Liquid rollers from academy.


----------



## erikb85 (Jun 13, 2014)

I took strips of 3/8" uhmw and countersunk stainless screws into my bunks. Well, on top of the bunks. It's not the prettiest job ever but you can fart in that general direction and the boat slides off.


----------



## devrep (Feb 22, 2009)

liquid rollers. don't have to apply very often, maybe every 15 or 20 launches or less. Just don't unhook your boat before you're stopped to launch. even then on a steep ramp its a challenge to slow it down.


----------



## BayStYat (Sep 12, 2012)

foam tire dressing


----------



## Jake (Jul 20, 2016)

When you do this, do you power load to get it back on? or get it close and winch?


----------



## BayStYat (Sep 12, 2012)

Jake said:


> When you do this, do you power load to get it back on? or get it close and winch?


drive mine right up with the trailer still dry


----------



## permitchaser (Aug 26, 2013)

I use canning wax from the grocery store. Put it on the buncks. If there is enough water I back it to just before the hubs go under, stop and it slides off. But loading the big fat flats boat is a different story. I have to dunk the hubs and trailer so I can drive it on


----------



## el9surf (Dec 23, 2008)

Gulf wax. If you can get 1 bar rubbed into the bunks it will last a year easy. Also dirt cheap and slick as ice.

Can't imagine the aresol sprays mentioned are good for the environment or the gel coat.


----------



## Jake (Jul 20, 2016)

BayStYat said:


> drive mine right up with the trailer still dry


Cool. Growing up, my dad kept his boat in dry storage. Even though I've been around boats my whole life, I only recently have had to do the boat ramp side of things. Still trying to get it down flawlessly.


----------



## GatorFan321 (Jun 8, 2016)

Mine are carpeted. There areca few ramps where i have to basically dry launch mine or back my truck in the water which i try not to do.
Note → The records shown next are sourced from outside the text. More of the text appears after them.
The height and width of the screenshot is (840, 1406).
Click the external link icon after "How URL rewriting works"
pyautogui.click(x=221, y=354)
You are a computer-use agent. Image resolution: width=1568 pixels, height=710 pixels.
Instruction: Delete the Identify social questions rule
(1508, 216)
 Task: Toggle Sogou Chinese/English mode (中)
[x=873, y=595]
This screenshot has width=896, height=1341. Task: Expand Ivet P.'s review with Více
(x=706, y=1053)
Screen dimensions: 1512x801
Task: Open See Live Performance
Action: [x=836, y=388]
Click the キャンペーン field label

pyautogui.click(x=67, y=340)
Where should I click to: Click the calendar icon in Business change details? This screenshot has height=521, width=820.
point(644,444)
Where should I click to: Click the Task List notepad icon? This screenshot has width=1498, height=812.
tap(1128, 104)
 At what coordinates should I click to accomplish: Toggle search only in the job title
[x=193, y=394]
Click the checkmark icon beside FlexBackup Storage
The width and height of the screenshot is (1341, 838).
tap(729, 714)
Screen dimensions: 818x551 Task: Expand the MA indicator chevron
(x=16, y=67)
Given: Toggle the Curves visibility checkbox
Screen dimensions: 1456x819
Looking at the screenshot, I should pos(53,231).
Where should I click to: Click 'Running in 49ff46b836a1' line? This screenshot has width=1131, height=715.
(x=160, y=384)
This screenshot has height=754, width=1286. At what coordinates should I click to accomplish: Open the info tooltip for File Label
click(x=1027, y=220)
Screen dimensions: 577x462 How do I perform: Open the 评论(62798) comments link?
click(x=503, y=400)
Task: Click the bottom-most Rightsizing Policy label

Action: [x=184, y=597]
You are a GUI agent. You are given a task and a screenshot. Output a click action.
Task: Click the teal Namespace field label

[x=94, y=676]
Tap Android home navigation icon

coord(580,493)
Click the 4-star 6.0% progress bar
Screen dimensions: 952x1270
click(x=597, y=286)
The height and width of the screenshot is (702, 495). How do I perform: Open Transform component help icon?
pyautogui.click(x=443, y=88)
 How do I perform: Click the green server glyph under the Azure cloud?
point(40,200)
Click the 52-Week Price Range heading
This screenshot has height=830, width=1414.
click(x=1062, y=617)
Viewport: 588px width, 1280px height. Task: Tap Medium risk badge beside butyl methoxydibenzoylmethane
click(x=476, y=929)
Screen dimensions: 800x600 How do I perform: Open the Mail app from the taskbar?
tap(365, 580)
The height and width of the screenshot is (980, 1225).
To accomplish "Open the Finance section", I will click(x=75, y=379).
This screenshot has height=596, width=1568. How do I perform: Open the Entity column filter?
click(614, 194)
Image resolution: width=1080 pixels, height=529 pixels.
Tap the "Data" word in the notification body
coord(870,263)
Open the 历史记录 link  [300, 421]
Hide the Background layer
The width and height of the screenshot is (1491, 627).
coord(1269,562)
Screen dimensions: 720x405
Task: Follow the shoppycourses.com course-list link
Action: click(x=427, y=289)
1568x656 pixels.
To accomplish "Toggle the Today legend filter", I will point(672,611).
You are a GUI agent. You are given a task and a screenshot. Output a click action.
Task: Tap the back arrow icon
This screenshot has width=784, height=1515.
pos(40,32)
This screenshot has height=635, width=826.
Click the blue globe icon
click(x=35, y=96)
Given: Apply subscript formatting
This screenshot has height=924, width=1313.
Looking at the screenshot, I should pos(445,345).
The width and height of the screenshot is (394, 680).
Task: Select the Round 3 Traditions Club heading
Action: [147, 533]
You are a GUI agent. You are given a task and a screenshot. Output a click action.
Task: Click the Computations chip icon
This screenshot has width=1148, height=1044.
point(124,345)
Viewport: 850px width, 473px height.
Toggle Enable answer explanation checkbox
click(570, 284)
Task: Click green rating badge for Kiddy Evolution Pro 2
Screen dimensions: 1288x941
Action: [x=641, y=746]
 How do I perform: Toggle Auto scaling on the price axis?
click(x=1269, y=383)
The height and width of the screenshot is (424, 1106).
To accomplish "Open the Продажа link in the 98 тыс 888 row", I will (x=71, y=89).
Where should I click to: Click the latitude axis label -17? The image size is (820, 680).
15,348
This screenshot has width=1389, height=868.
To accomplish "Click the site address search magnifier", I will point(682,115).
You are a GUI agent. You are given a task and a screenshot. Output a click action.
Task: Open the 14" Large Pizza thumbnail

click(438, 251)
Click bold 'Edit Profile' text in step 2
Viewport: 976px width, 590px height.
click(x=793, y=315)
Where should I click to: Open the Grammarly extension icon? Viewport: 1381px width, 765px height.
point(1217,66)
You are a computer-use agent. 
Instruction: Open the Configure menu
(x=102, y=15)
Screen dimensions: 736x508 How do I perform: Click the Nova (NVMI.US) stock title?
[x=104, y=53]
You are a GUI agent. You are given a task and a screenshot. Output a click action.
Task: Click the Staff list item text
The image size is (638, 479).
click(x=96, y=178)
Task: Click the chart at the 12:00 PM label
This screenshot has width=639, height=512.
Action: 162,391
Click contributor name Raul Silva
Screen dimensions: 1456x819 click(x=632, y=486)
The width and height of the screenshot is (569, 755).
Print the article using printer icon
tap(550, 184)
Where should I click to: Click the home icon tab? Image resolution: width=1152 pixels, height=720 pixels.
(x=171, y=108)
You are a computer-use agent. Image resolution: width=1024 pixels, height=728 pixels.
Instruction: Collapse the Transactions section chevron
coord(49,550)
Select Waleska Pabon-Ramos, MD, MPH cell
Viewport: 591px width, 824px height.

My ShadowCast slides right off and rides righy back up on it easily.


----------



## Capnredfish (Feb 1, 2012)

Silicone spray on carpeted bunks or liquid dish soap.


----------



## swaddict (Dec 19, 2009)

gulf wax as mentioned above, only have to wax the bottom half of the bunks, a little more difficult to load the skiff if the entire bunk is slick


----------



## jp08 (Feb 2, 2016)

Liquid rollers from West marine on carpeted bunks.


----------



## CaptainRob (Mar 11, 2007)

jp08 said:


> Liquid rollers from West marine on carpeted bunks.


X2


----------



## el9surf (Dec 23, 2008)

swaddict said:


> gulf wax as mentioned above, only have to wax the bottom half of the bunks, a little more difficult to load the skiff if the entire bunk is slick


Exactly what I do. If you wax too far up you have to hold the boat in place by hand while attaching the strap to the bow eye, otherwise it will slide back off on its own.


----------



## bone1fish (May 8, 2016)

sickz284u said:


> What are you using on the bunks? Products and brand....


My Shadowcast slides right off. I use a rope to control the speed. I have used Silicone spray on the bunks with bigger boats and it works well.


----------



## bw510 (Sep 1, 2011)

Mine slides off easily with nothing on the
Bunks but it is a pretty light boat..


----------



## Sandalous (Oct 30, 2013)

Liquid roller. If she still doesn't want to go, raising the front bunks and/or lowering the rear bunks will get her moving. Safety chain is your best friend, especially considering how fast winch straps deteriorate in the sun.


----------



## DBStoots (Jul 9, 2011)

Gulf wax.


----------



## GatorFan321 (Jun 8, 2016)

bone1fish said:


> My Shadowcast slides right off. I use a rope to control the speed. I have used Silicone spray on the bunks with bigger boats and it works well.


Mine does too. If I applied something to the bunks I wouldn't be able to keep it on the trailer to undo the winch and chain.


----------



## GG34 (May 2, 2014)

Can you use gulf wax on carpeted bunks?


----------



## mike.s (Sep 4, 2015)

I use it all the time no problem. Put it on about every third launch or so.


----------



## el9surf (Dec 23, 2008)

GG34 said:


> Can you use gulf wax on carpeted bunks?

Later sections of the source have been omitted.